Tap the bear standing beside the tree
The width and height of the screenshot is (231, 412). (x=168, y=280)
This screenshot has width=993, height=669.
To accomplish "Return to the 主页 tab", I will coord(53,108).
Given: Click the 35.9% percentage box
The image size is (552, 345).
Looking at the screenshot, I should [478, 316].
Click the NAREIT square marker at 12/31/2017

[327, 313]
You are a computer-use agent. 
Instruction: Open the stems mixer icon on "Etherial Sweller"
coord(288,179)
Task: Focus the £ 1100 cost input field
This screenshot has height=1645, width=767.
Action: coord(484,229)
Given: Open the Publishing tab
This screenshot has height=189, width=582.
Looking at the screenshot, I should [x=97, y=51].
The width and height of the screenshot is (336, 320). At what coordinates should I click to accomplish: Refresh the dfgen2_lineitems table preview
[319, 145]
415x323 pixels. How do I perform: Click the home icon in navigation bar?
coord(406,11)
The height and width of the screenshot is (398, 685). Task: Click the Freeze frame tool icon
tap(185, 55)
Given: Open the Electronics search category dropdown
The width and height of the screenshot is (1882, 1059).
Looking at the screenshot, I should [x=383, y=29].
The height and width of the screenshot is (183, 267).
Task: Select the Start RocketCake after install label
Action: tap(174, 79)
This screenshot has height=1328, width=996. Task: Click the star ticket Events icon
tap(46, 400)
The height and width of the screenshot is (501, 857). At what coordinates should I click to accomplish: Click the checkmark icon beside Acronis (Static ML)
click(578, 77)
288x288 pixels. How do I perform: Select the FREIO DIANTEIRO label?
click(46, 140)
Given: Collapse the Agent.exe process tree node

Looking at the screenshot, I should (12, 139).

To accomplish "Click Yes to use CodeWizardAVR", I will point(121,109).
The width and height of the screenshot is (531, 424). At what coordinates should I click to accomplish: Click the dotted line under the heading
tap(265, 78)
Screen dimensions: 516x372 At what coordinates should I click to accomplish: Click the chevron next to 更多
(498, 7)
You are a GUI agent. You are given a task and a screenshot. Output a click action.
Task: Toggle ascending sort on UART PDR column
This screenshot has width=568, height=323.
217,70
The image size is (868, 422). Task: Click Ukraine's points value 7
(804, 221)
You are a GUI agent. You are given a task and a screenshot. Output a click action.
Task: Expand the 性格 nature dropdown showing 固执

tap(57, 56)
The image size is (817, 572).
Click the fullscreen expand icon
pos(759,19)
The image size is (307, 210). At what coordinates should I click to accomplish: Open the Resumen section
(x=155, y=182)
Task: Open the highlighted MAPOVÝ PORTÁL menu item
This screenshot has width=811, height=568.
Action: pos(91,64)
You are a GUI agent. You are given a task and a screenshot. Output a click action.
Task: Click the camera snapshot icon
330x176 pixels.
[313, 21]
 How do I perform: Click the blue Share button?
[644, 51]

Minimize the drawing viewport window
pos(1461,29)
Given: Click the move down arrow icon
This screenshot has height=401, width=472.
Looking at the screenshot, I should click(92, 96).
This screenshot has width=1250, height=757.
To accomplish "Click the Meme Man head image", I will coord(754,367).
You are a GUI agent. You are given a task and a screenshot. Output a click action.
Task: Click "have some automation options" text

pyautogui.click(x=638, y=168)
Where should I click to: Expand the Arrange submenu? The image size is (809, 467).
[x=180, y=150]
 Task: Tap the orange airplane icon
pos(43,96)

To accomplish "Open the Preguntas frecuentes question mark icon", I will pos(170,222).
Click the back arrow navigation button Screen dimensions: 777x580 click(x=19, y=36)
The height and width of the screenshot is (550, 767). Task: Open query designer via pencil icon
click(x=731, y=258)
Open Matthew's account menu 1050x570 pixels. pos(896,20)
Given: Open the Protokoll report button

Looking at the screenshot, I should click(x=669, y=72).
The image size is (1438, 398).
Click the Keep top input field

··········

Can you lay out every line of the material above as a numbered list, leaving out the blank lines?

» TASK ANSWER:
1. Tap the bear standing beside the tree
2. The width and height of the screenshot is (231, 412). (x=168, y=280)
3. This screenshot has width=993, height=669.
4. To accomplish "Return to the 主页 tab", I will coord(53,108).
5. Given: Click the 35.9% percentage box
6. The image size is (552, 345).
7. Looking at the screenshot, I should [478, 316].
8. Click the NAREIT square marker at 12/31/2017
9. [327, 313]
10. You are a computer-use agent. 
11. Instruction: Open the stems mixer icon on "Etherial Sweller"
12. coord(288,179)
13. Task: Focus the £ 1100 cost input field
14. This screenshot has height=1645, width=767.
15. Action: coord(484,229)
16. Given: Open the Publishing tab
17. This screenshot has height=189, width=582.
18. Looking at the screenshot, I should [x=97, y=51].
19. The width and height of the screenshot is (336, 320). At what coordinates should I click to accomplish: Refresh the dfgen2_lineitems table preview
20. [319, 145]
21. 415x323 pixels. How do I perform: Click the home icon in navigation bar?
22. coord(406,11)
23. The height and width of the screenshot is (398, 685). Task: Click the Freeze frame tool icon
24. tap(185, 55)
25. Given: Open the Electronics search category dropdown
26. The width and height of the screenshot is (1882, 1059).
27. Looking at the screenshot, I should [x=383, y=29].
28. The height and width of the screenshot is (183, 267).
29. Task: Select the Start RocketCake after install label
30. Action: tap(174, 79)
31. This screenshot has height=1328, width=996. Task: Click the star ticket Events icon
32. tap(46, 400)
33. The height and width of the screenshot is (501, 857). At what coordinates should I click to accomplish: Click the checkmark icon beside Acronis (Static ML)
34. click(578, 77)
35. 288x288 pixels. How do I perform: Select the FREIO DIANTEIRO label?
36. click(46, 140)
37. Given: Collapse the Agent.exe process tree node
38. Looking at the screenshot, I should (12, 139).
39. To accomplish "Click Yes to use CodeWizardAVR", I will point(121,109).
40. The width and height of the screenshot is (531, 424). At what coordinates should I click to accomplish: Click the dotted line under the heading
41. tap(265, 78)
42. Screen dimensions: 516x372 At what coordinates should I click to accomplish: Click the chevron next to 更多
43. (498, 7)
44. You are a GUI agent. You are given a task and a screenshot. Output a click action.
45. Task: Toggle ascending sort on UART PDR column
46. This screenshot has width=568, height=323.
47. 217,70
48. The image size is (868, 422). Task: Click Ukraine's points value 7
49. (804, 221)
50. You are a GUI agent. You are given a task and a screenshot. Output a click action.
51. Task: Expand the 性格 nature dropdown showing 固执
52. tap(57, 56)
53. The image size is (817, 572).
54. Click the fullscreen expand icon
55. pos(759,19)
56. The image size is (307, 210). At what coordinates should I click to accomplish: Open the Resumen section
57. (x=155, y=182)
58. Task: Open the highlighted MAPOVÝ PORTÁL menu item
59. This screenshot has width=811, height=568.
60. Action: pos(91,64)
61. You are a GUI agent. You are given a task and a screenshot. Output a click action.
62. Task: Click the camera snapshot icon
63. 330x176 pixels.
64. [313, 21]
65.  How do I perform: Click the blue Share button?
66. [644, 51]
67. Minimize the drawing viewport window
68. pos(1461,29)
69. Given: Click the move down arrow icon
70. This screenshot has height=401, width=472.
71. Looking at the screenshot, I should click(92, 96).
72. This screenshot has width=1250, height=757.
73. To accomplish "Click the Meme Man head image", I will coord(754,367).
74. You are a GUI agent. You are given a task and a screenshot. Output a click action.
75. Task: Click "have some automation options" text
76. pyautogui.click(x=638, y=168)
77. Where should I click to: Expand the Arrange submenu? The image size is (809, 467).
78. [x=180, y=150]
79.  Task: Tap the orange airplane icon
80. pos(43,96)
81. To accomplish "Open the Preguntas frecuentes question mark icon", I will pos(170,222).
82. Click the back arrow navigation button Screen dimensions: 777x580 click(x=19, y=36)
83. The height and width of the screenshot is (550, 767). Task: Open query designer via pencil icon
84. click(x=731, y=258)
85. Open Matthew's account menu 1050x570 pixels. pos(896,20)
86. Given: Open the Protokoll report button
87. Looking at the screenshot, I should click(x=669, y=72).
88. The image size is (1438, 398).
89. Click the Keep top input field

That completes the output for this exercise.